What you are asked to do> Reproduce word for word the lines of the entries starting at the line containing "Locate an element" and ending at the line containing "center [720, 78].". Leave the pictures out.

Supplied information>
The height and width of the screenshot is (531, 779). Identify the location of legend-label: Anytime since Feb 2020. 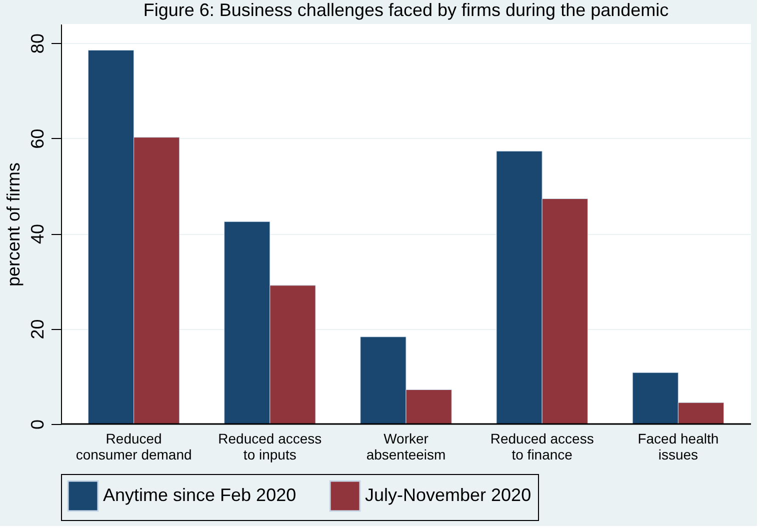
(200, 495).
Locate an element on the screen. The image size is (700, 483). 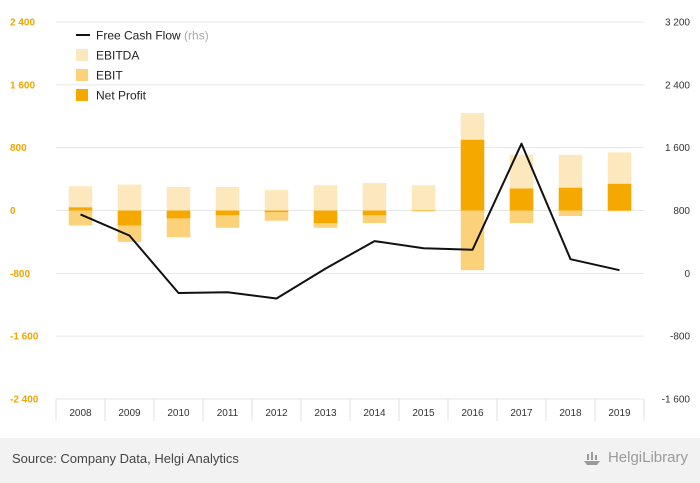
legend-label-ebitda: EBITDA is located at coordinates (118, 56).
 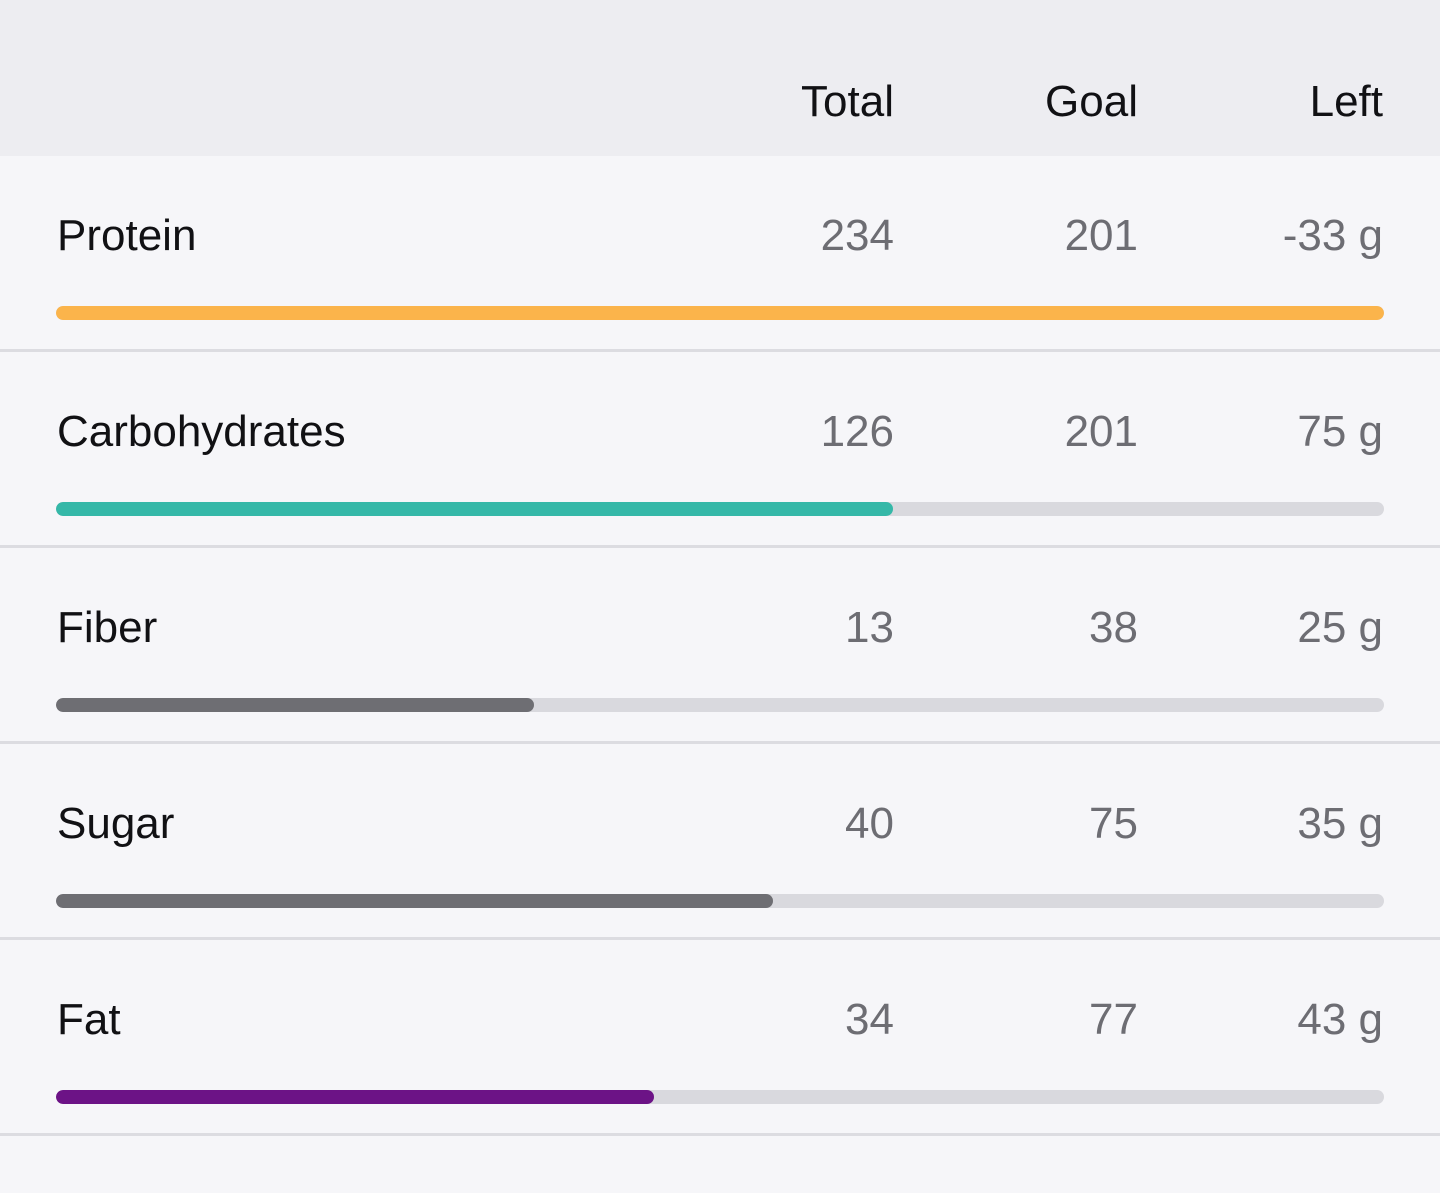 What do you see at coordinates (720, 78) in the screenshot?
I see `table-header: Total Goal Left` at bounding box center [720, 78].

---

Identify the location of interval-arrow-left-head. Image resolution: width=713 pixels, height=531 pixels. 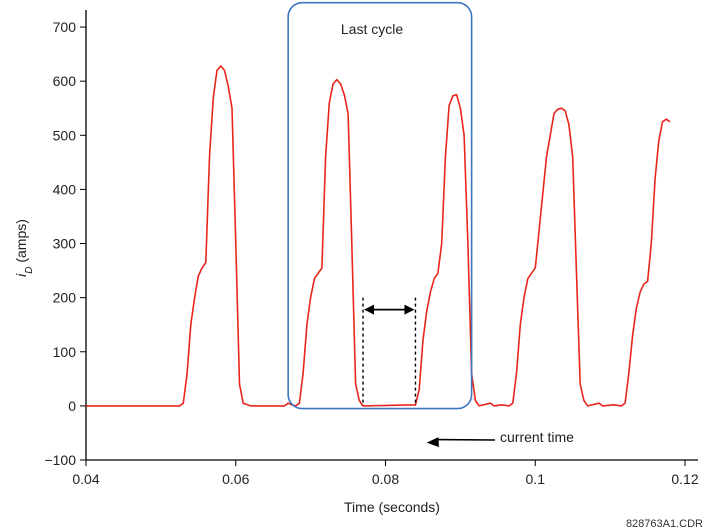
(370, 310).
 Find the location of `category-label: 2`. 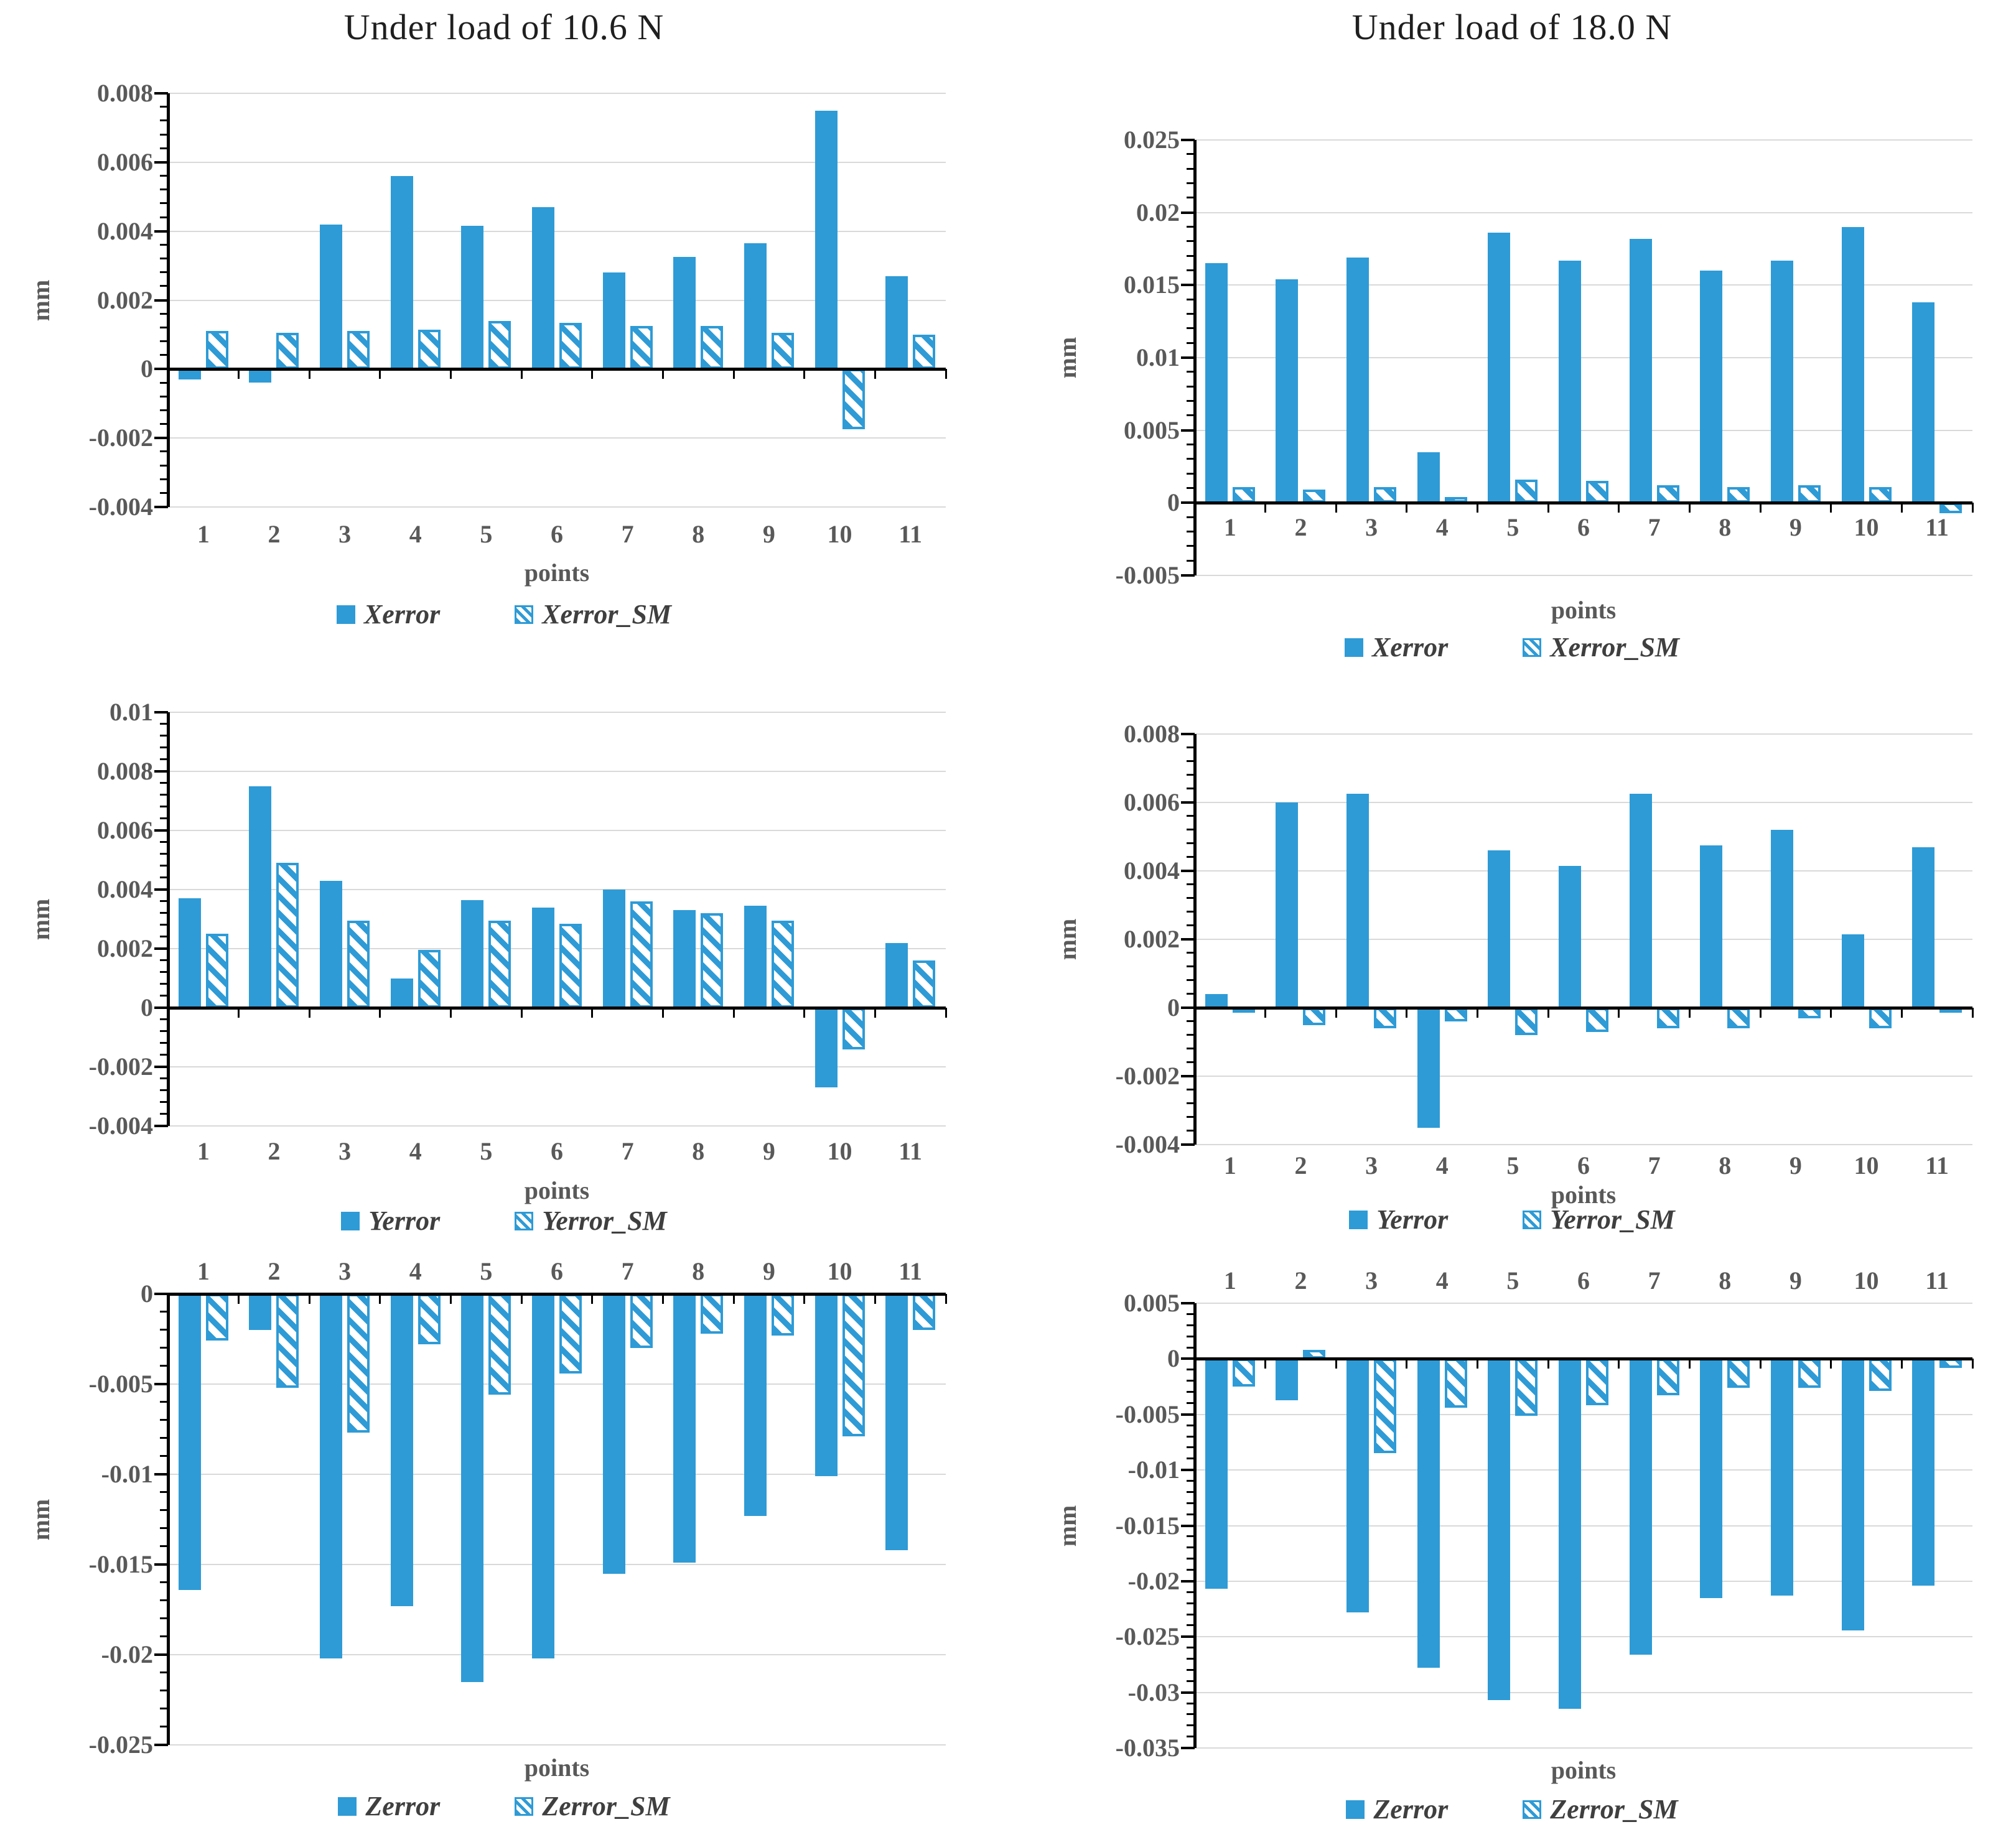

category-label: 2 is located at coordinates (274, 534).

==

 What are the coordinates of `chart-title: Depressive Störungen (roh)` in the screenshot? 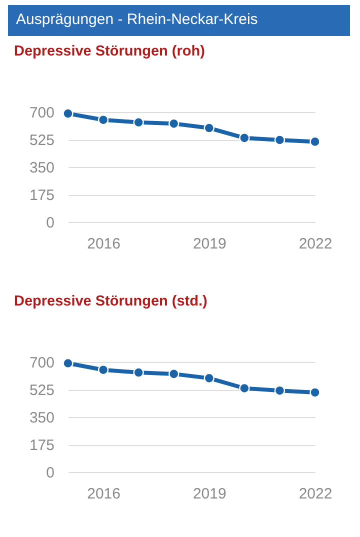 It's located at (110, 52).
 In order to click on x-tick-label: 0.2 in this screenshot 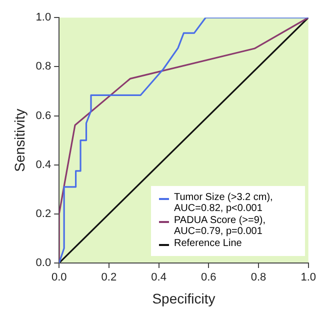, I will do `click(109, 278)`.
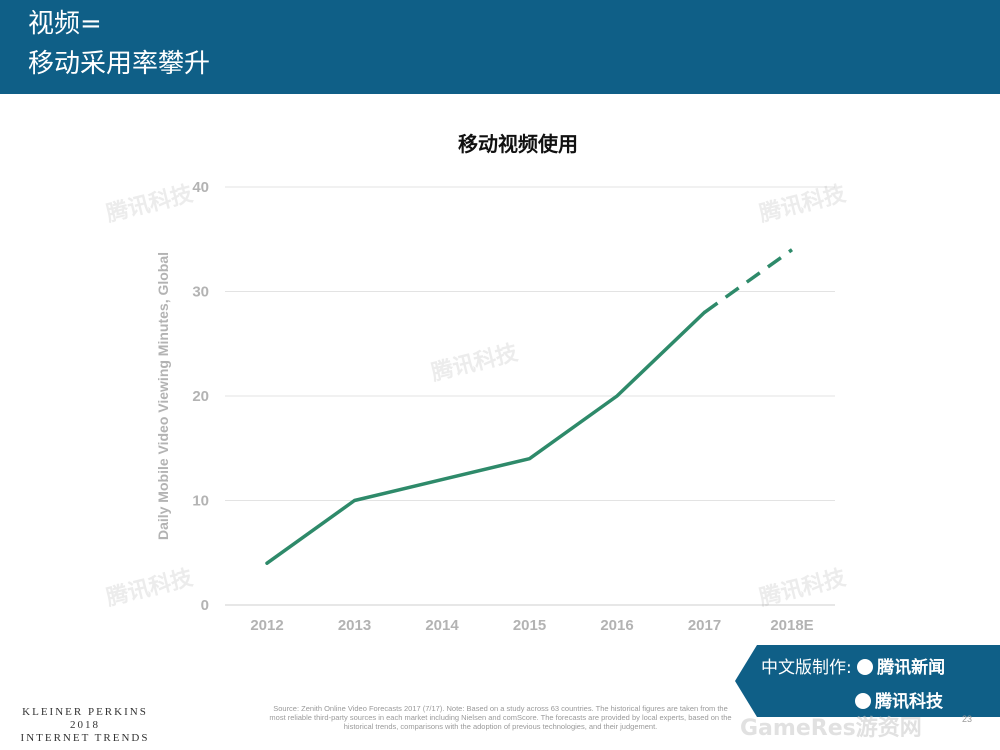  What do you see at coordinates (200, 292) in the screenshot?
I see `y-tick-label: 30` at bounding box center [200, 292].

Written response>
Locate an element on the screen. The image size is (700, 483). 
legend-label-ebitda: EBITDA is located at coordinates (118, 56).
  What do you see at coordinates (720, 78) in the screenshot?
I see `table-header: Total Goal Left` at bounding box center [720, 78].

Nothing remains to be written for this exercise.